▶ _Problem to solve_
Once the pictures have been removed, repeat the remainder of the records exactly.

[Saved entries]
▬▬▬
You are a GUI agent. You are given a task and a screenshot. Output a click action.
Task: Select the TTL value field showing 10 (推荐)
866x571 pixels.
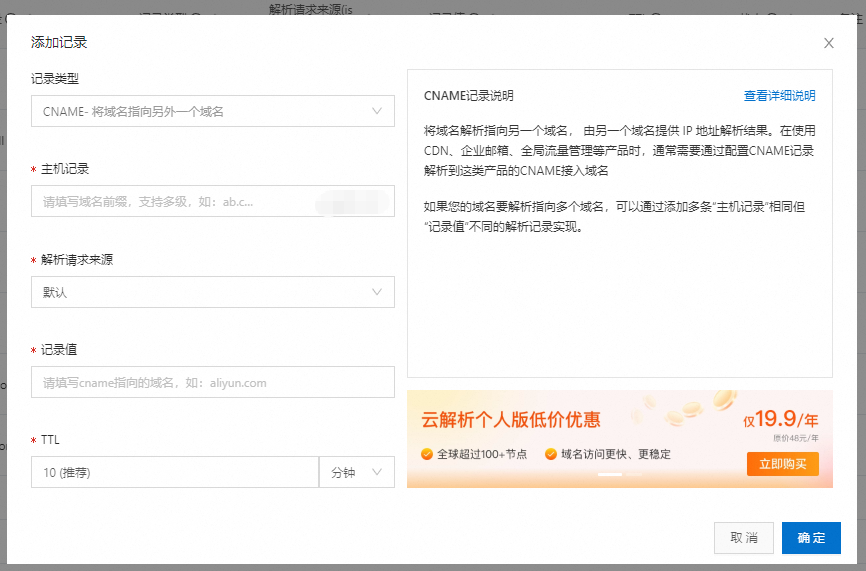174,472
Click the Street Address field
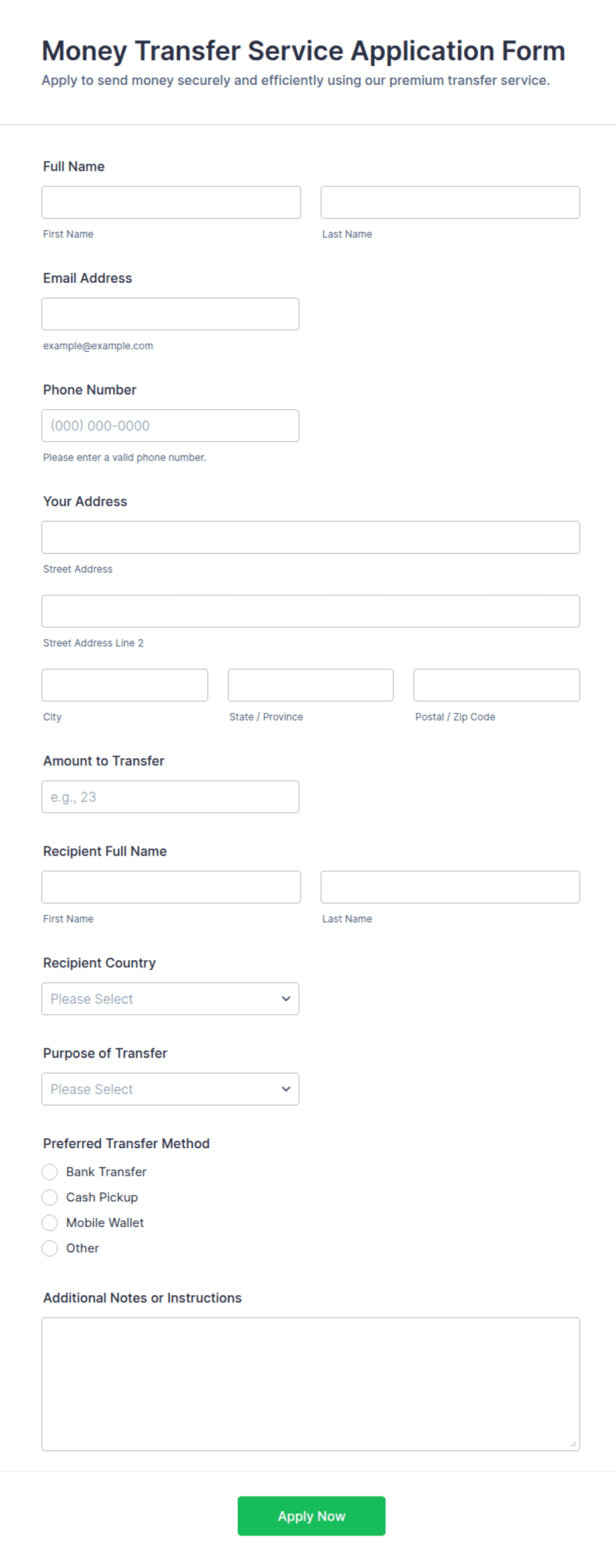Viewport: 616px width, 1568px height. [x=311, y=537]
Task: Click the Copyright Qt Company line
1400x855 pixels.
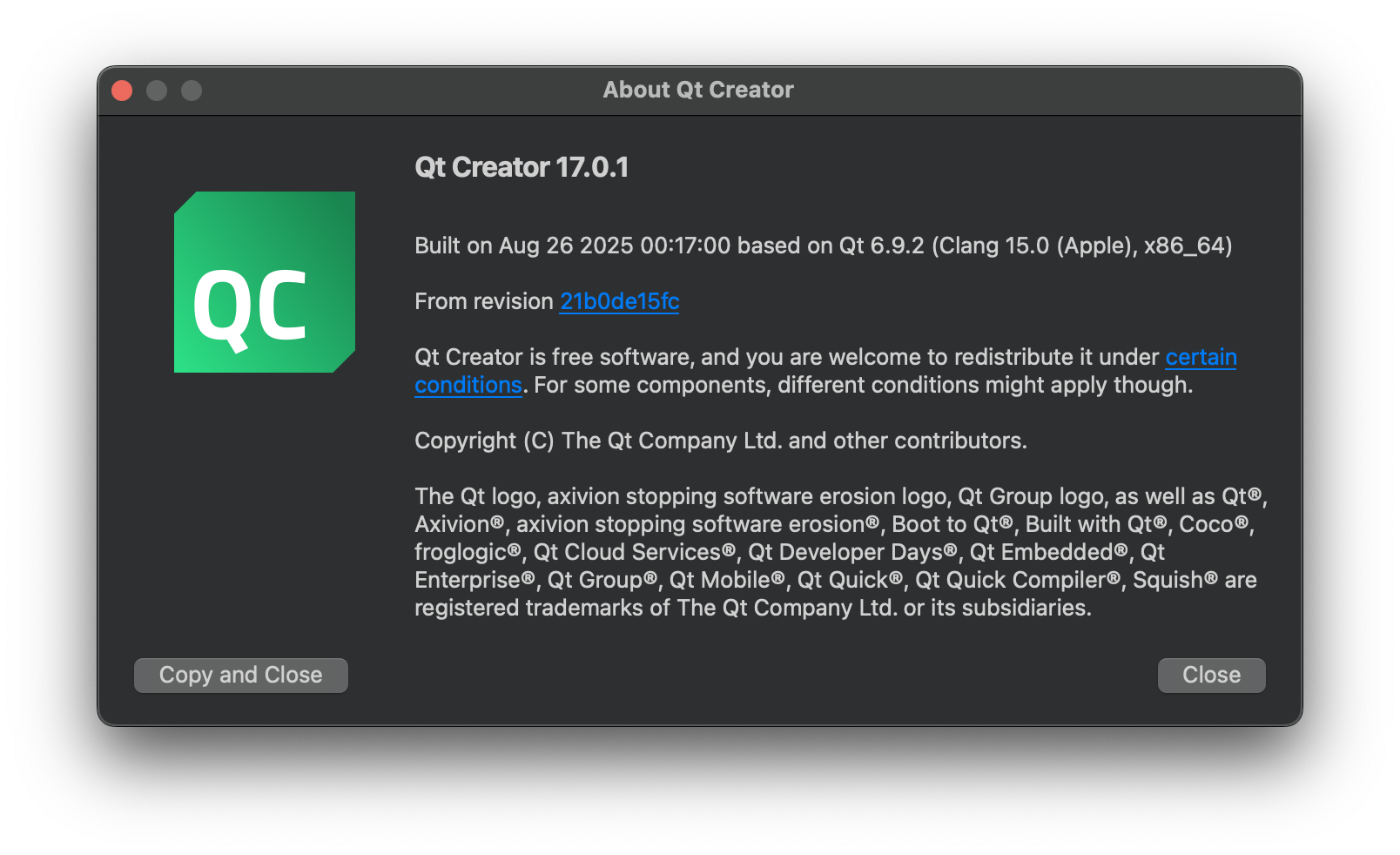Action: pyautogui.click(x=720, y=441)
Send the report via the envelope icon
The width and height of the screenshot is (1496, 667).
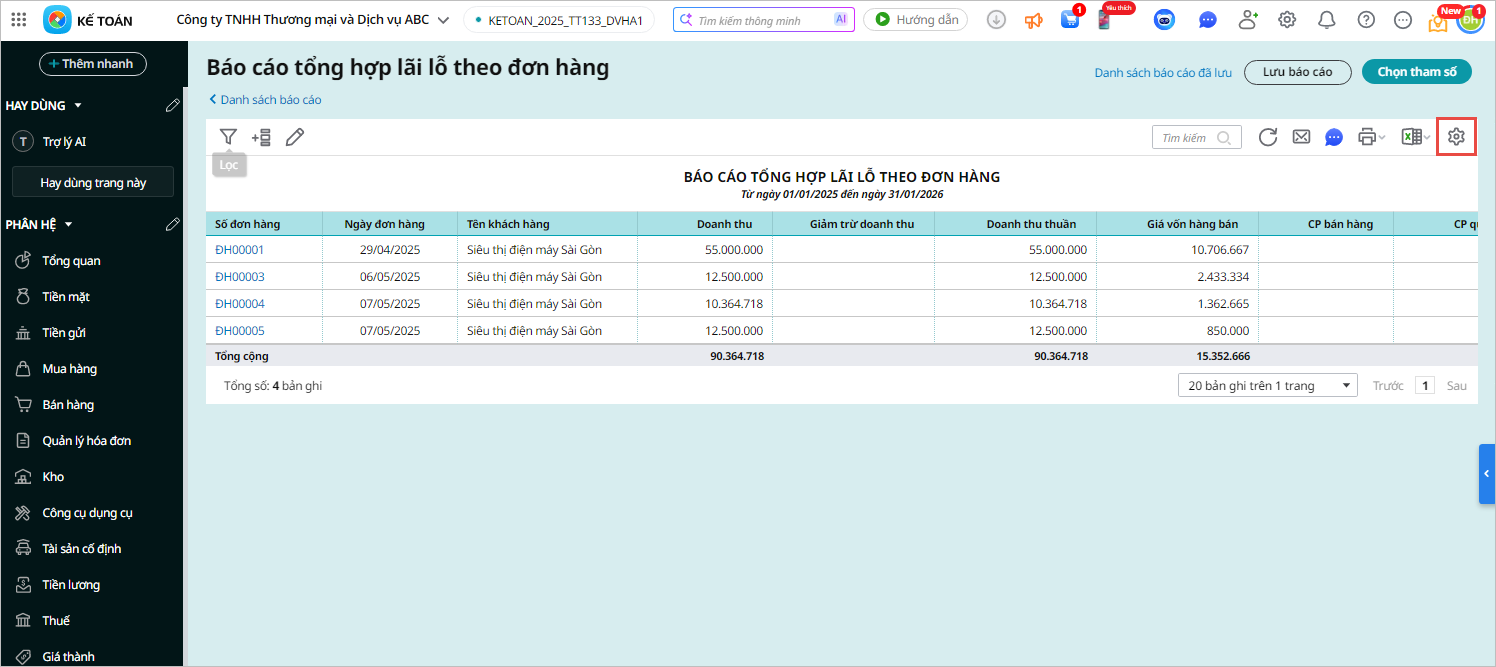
▬▬▬
▶ _Solution to this problem_
You are a GUI agent. You are given a task and a screenshot. Output a click action.
Task: Select the TTL value field showing 10 (推荐)
866x571 pixels.
174,472
Click the Street Address field
Viewport: 616px width, 1568px height. [x=311, y=537]
Task: Click the Copyright Qt Company line
1400x855 pixels.
Action: pyautogui.click(x=720, y=441)
Send the report via the envelope icon
The width and height of the screenshot is (1496, 667).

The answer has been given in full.